Aim of the exercise
Each line of the records below that contains "button" needs to be copied.

Stored data entries
────────────────────
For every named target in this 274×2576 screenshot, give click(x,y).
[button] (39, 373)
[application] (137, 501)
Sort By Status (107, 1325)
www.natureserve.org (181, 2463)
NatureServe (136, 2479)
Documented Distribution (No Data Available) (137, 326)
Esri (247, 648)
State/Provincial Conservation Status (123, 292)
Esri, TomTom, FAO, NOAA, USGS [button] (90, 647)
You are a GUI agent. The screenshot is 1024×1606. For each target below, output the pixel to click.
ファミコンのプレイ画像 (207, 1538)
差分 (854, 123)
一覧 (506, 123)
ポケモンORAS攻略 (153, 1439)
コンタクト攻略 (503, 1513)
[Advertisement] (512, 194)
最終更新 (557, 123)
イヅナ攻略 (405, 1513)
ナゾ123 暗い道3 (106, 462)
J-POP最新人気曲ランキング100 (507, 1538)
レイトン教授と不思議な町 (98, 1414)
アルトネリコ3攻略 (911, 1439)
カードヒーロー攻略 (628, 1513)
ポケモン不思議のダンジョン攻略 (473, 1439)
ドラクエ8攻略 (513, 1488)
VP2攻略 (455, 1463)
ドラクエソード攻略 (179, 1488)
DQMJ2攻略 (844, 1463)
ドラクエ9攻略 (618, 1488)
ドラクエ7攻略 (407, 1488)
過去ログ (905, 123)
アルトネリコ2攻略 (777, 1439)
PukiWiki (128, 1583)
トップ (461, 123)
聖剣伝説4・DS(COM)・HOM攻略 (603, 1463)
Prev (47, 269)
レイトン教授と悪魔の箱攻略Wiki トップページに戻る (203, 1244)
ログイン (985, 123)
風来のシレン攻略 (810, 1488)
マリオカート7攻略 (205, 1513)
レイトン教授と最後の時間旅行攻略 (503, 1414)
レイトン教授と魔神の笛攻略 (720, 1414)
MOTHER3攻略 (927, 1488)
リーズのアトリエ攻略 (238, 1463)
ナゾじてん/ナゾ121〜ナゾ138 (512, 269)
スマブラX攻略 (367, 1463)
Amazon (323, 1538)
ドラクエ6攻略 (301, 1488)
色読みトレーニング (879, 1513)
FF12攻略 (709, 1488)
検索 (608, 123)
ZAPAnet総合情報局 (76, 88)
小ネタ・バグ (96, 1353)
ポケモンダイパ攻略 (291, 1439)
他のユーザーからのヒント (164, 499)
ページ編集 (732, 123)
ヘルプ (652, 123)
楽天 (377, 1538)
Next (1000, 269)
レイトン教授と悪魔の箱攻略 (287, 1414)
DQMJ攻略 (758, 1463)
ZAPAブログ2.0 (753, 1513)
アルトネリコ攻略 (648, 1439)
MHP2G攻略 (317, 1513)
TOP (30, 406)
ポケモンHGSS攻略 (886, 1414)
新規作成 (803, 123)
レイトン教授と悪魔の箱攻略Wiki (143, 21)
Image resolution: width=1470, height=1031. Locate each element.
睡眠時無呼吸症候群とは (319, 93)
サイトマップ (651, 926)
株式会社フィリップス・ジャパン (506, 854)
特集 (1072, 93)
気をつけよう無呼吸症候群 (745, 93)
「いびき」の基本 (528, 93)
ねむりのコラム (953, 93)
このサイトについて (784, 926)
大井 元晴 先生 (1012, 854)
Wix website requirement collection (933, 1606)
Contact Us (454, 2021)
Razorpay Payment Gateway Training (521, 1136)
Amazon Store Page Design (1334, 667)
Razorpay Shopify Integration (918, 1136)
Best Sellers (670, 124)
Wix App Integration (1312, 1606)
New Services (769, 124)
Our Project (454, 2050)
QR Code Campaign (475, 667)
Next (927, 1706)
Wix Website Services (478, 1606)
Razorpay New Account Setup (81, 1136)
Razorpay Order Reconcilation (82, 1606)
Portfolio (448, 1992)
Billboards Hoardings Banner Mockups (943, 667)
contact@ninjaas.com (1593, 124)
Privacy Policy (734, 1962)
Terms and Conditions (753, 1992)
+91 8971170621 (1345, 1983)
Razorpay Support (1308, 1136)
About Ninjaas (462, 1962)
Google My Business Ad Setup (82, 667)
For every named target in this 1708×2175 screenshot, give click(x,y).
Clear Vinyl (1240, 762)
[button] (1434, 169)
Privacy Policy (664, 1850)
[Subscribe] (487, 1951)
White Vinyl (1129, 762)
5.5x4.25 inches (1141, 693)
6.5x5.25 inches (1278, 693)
────────────────────
Exercise output
[button] (39, 373)
Esri, TomTom, FAO, NOAA, USGS [button] (90, 647)
[button] (1434, 169)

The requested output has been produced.